_EXERCISE OBJECTIVE:_ Transcribe, starting at the line with "Select the point_table layer" and ending at the line with "Given: Select Zone", every line of the material below exactly, but leave out the pictures and anything outside that span.

_THE INPUT:_
────────────────

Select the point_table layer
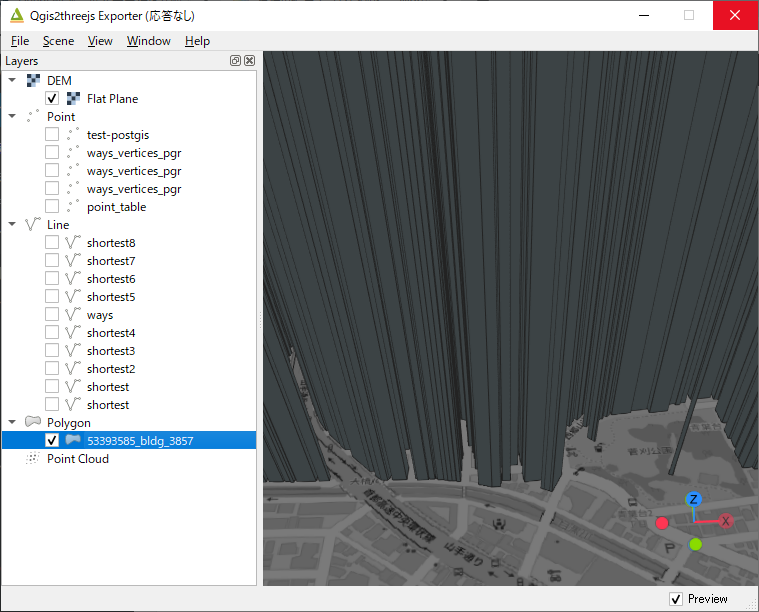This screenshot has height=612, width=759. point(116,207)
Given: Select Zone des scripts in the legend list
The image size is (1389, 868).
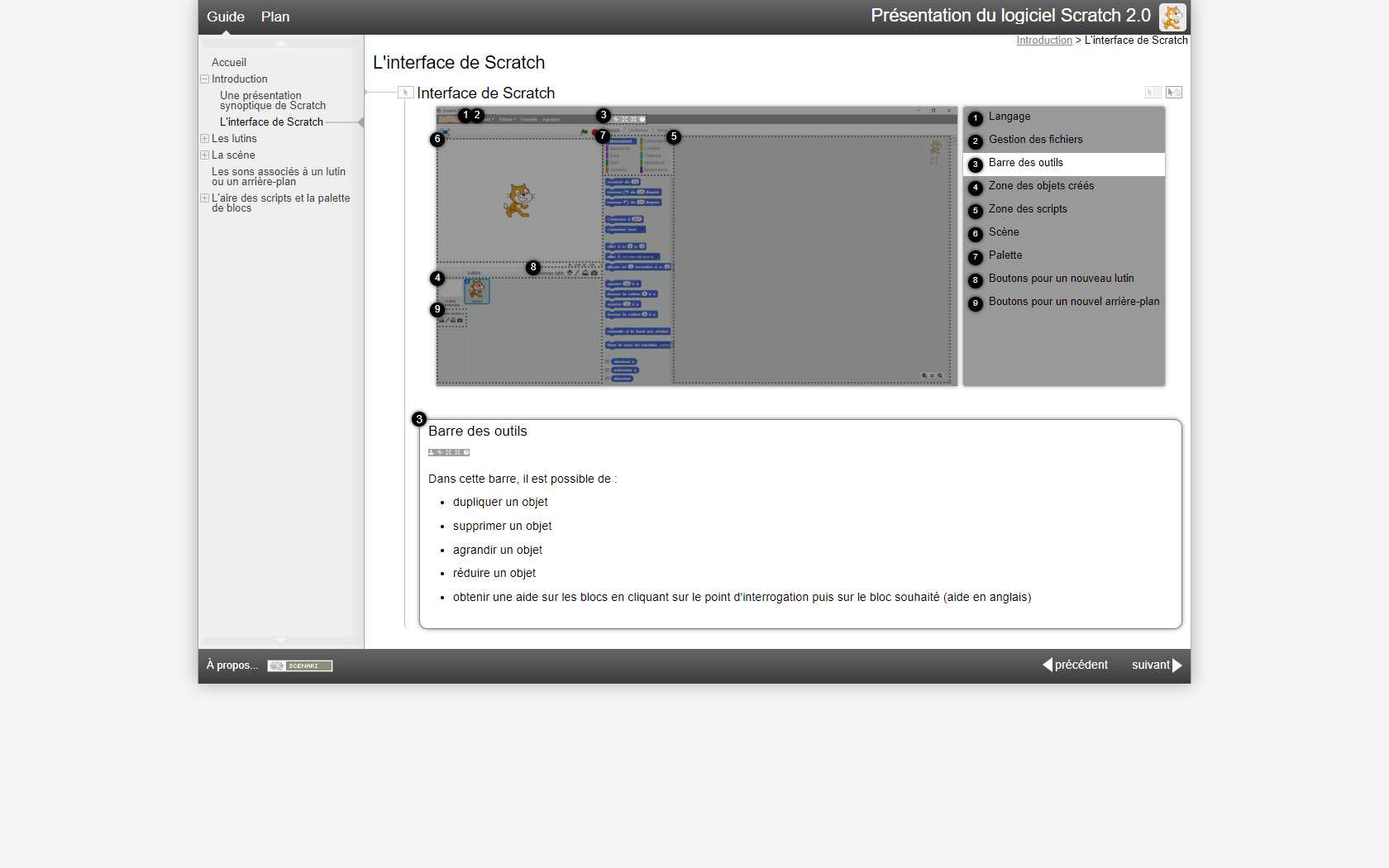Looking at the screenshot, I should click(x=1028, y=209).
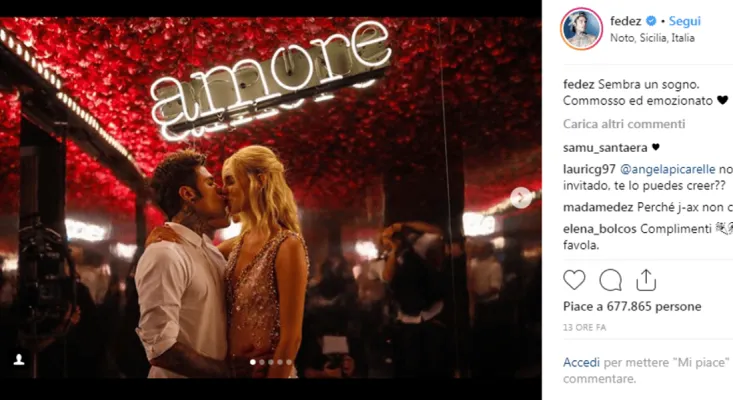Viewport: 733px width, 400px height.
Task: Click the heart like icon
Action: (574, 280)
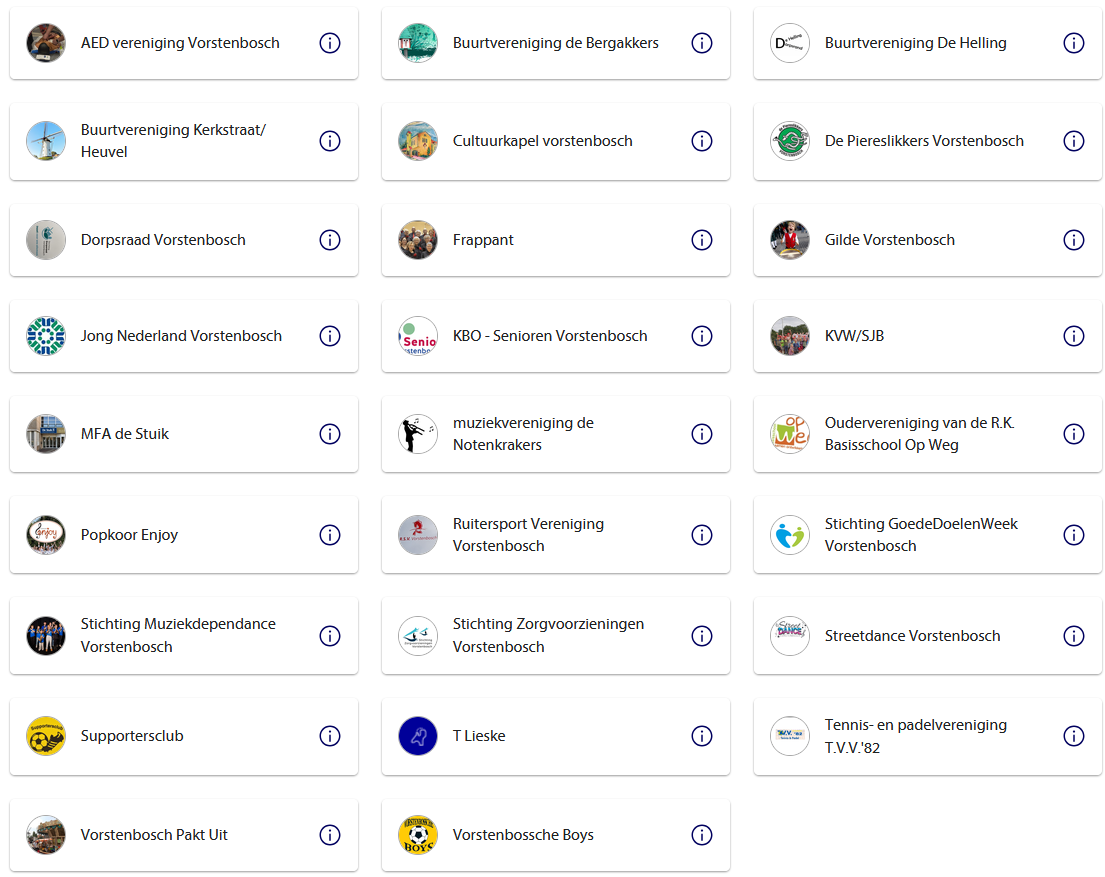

────────────────

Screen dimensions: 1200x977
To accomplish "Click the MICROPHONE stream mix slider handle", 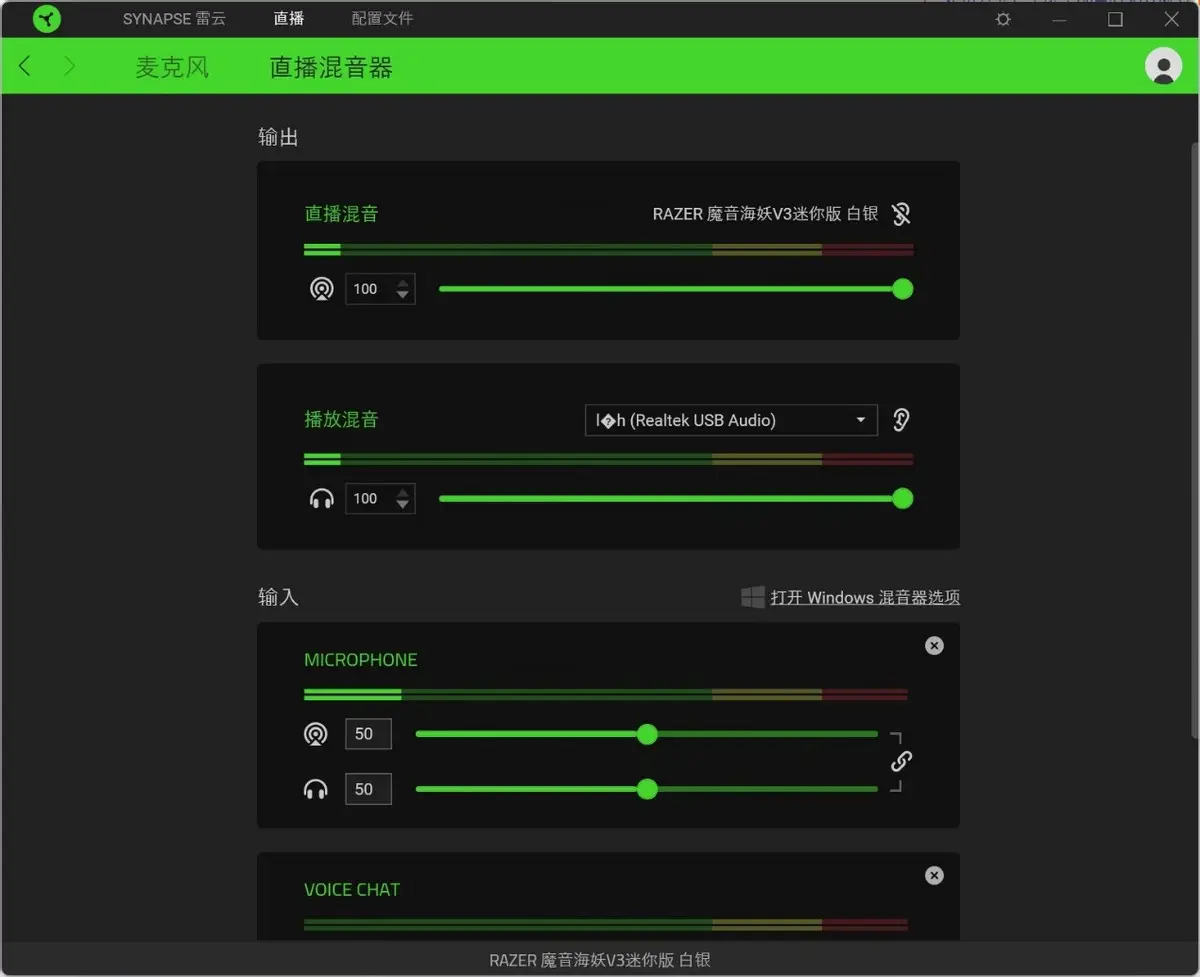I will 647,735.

────────────────

_TASK SOLUTION:_
Select the point_table layer
This screenshot has height=612, width=759. point(116,207)
Given: Select Zone des scripts in the legend list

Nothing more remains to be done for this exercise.